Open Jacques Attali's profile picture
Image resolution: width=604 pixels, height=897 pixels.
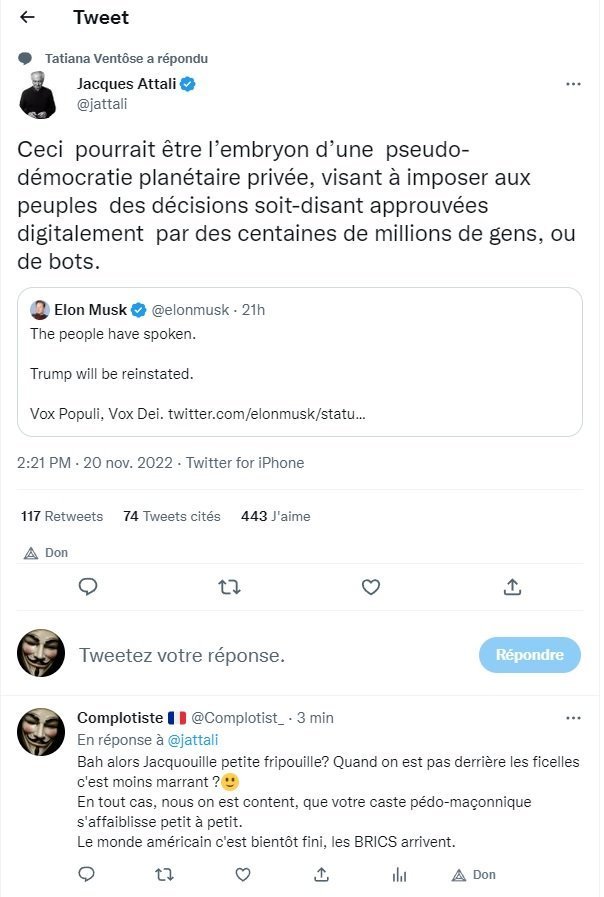[41, 94]
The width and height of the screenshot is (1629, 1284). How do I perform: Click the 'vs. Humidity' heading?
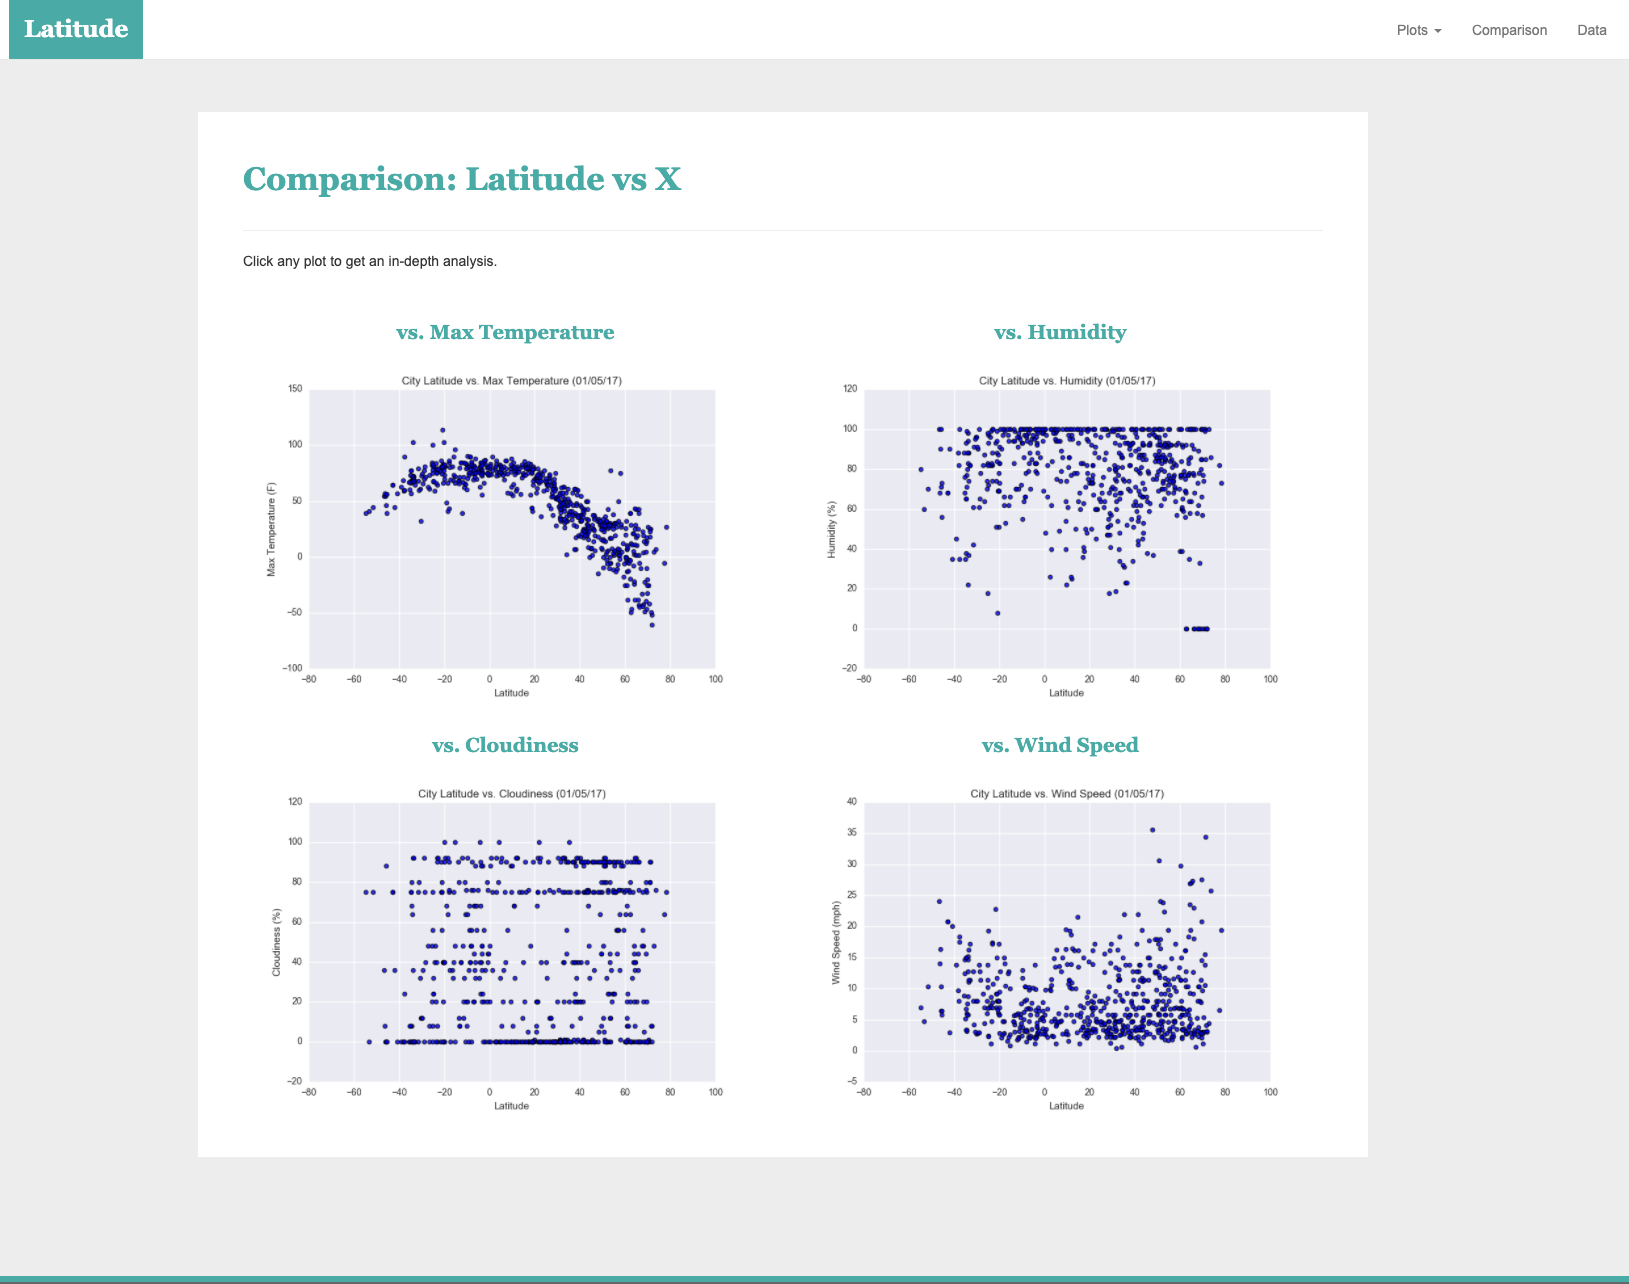(x=1060, y=332)
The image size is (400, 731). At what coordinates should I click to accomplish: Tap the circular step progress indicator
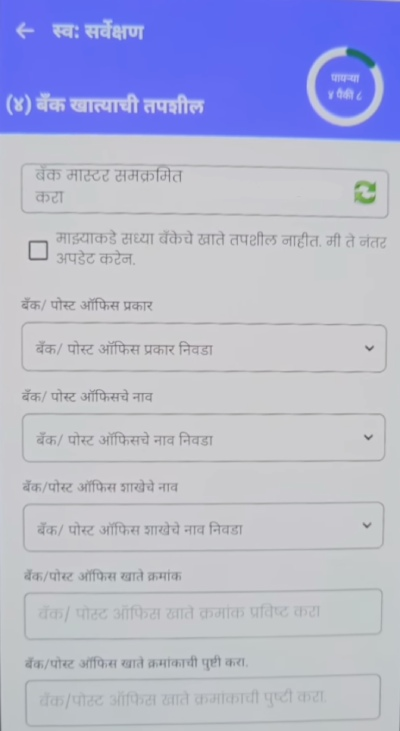(345, 86)
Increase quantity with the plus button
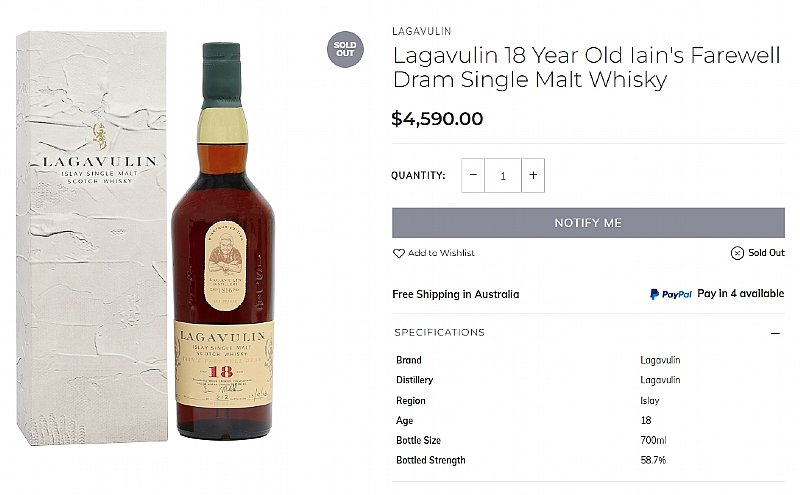800x495 pixels. 533,175
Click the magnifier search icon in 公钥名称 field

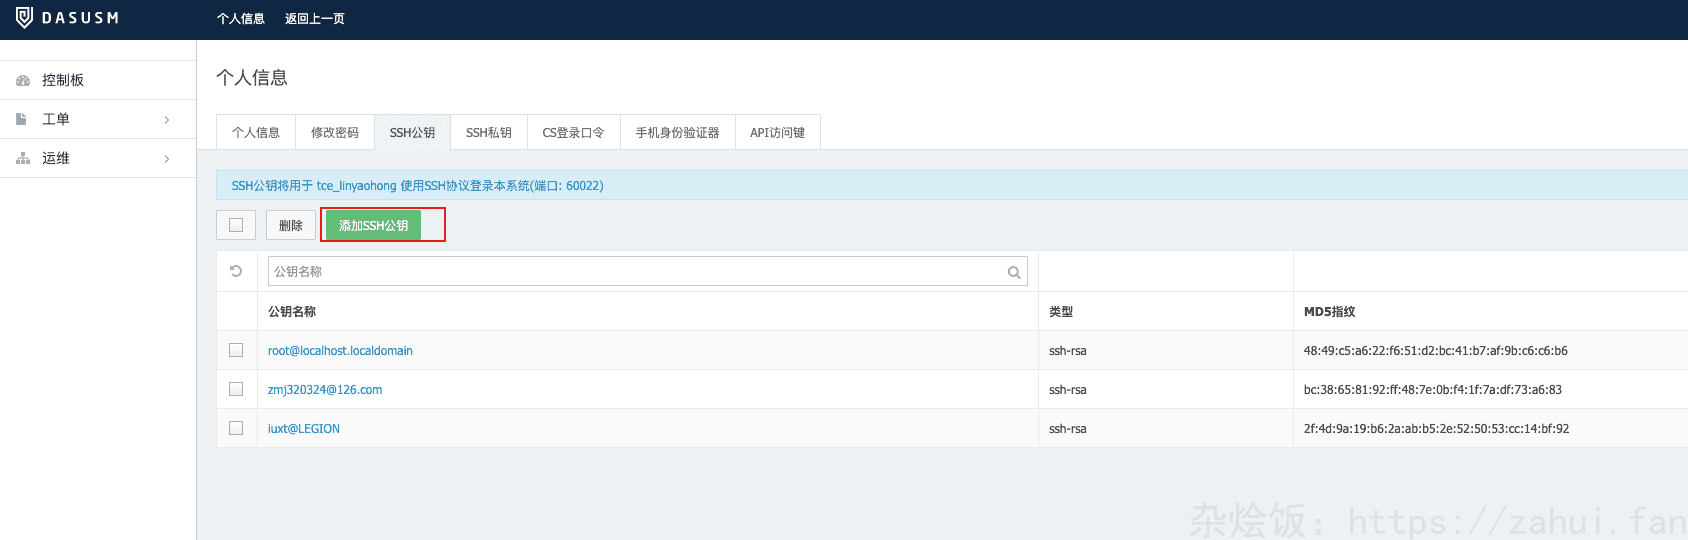(1014, 272)
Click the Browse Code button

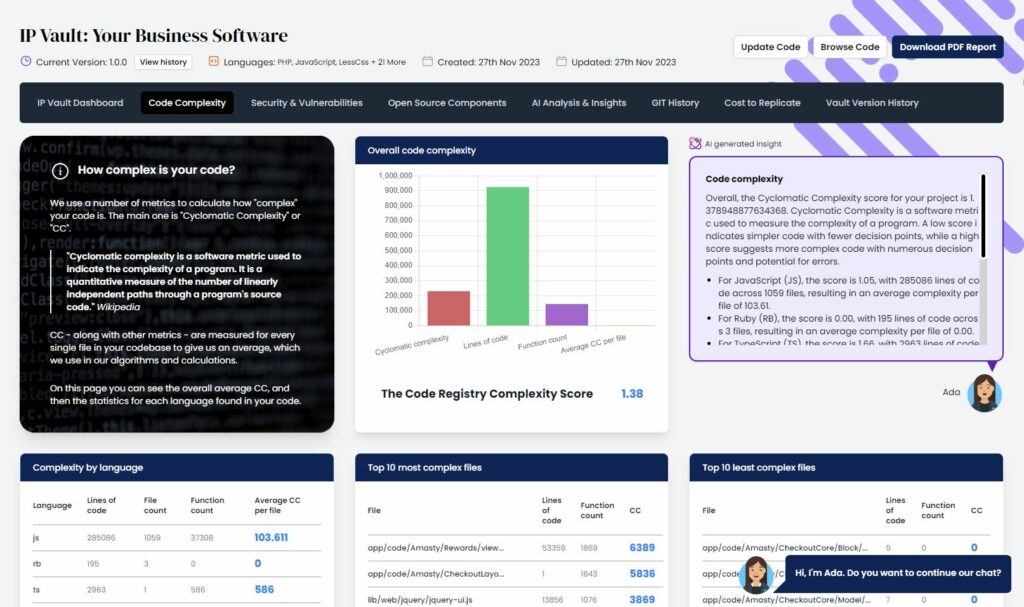[849, 46]
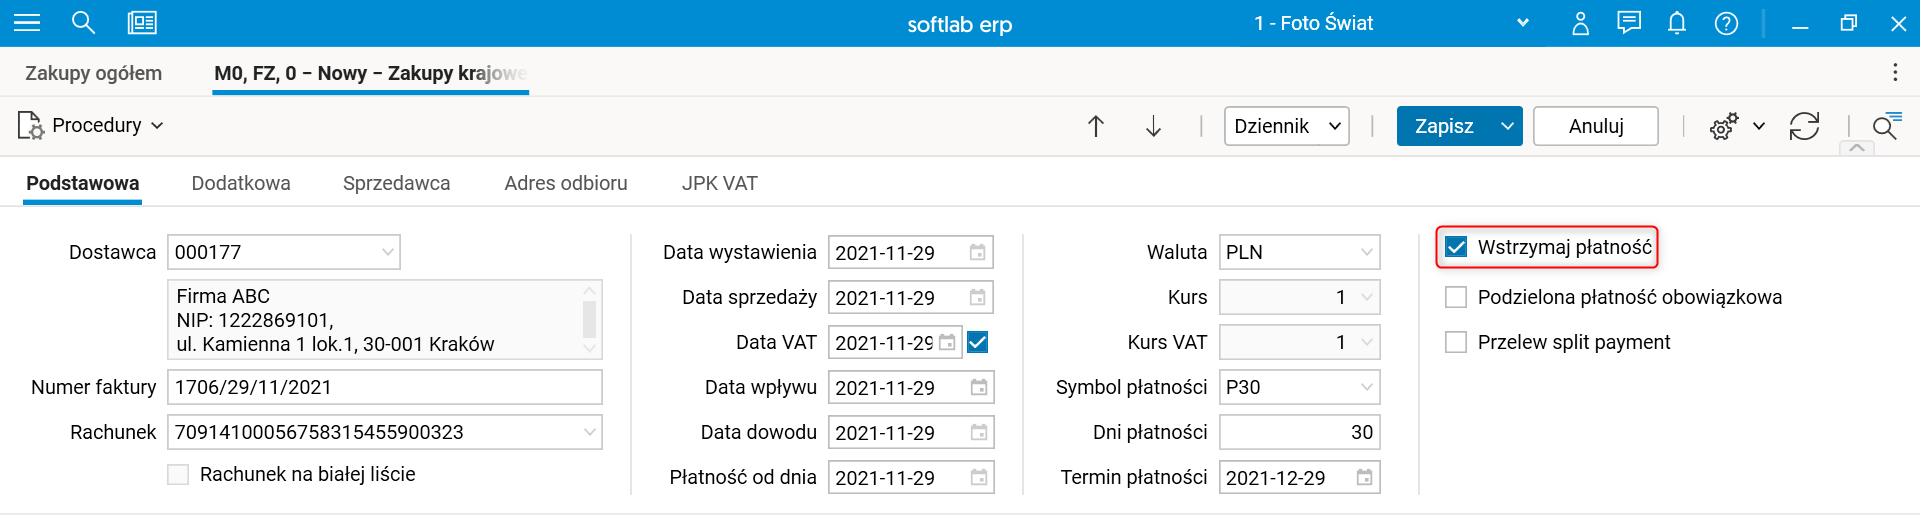Click the refresh icon in toolbar
Screen dimensions: 1920x515
coord(1804,126)
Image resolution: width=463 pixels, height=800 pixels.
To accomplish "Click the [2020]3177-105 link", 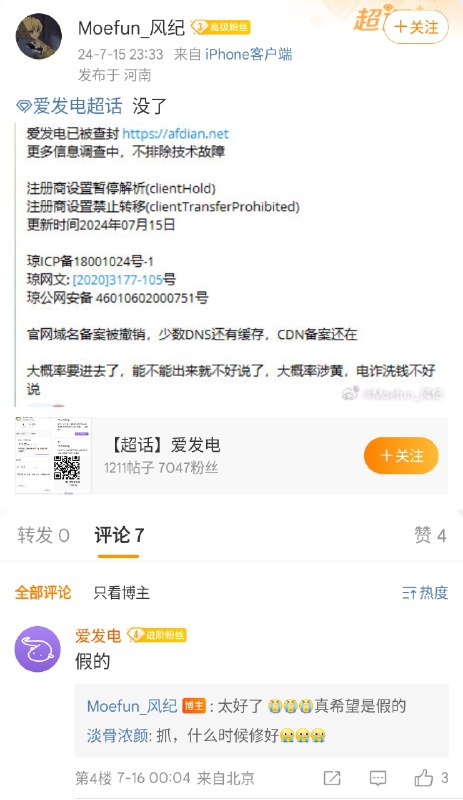I will [117, 280].
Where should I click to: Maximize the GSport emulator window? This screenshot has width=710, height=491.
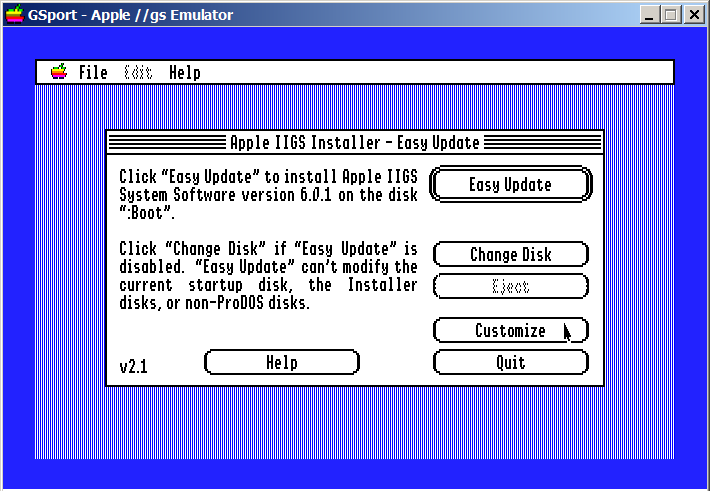click(x=670, y=15)
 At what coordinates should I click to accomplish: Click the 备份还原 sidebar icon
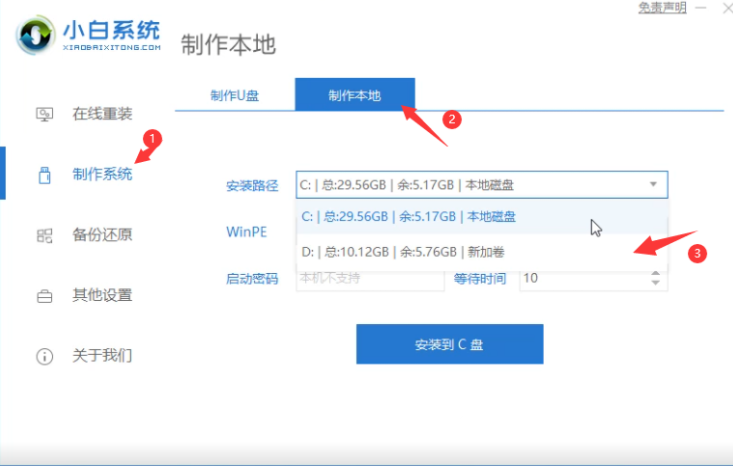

□ □ □

PROBLEM DETAILS. Set down, exactly as written above, each line from the one with "The image size" through the one with "Image resolution: width=463", and skip the pictures.

ANSWER TO THIS TASK.
The image size is (400, 731). At what coordinates should I click to accomplish: Tap the circular step progress indicator
(345, 86)
Increase quantity with the plus button
800x495 pixels. 533,175
Click the magnifier search icon in 公钥名称 field

(1014, 272)
Click the Browse Code button

[849, 46]
Click the refresh icon in toolbar
Screen dimensions: 1920x515
coord(1804,126)
Image resolution: width=463 pixels, height=800 pixels.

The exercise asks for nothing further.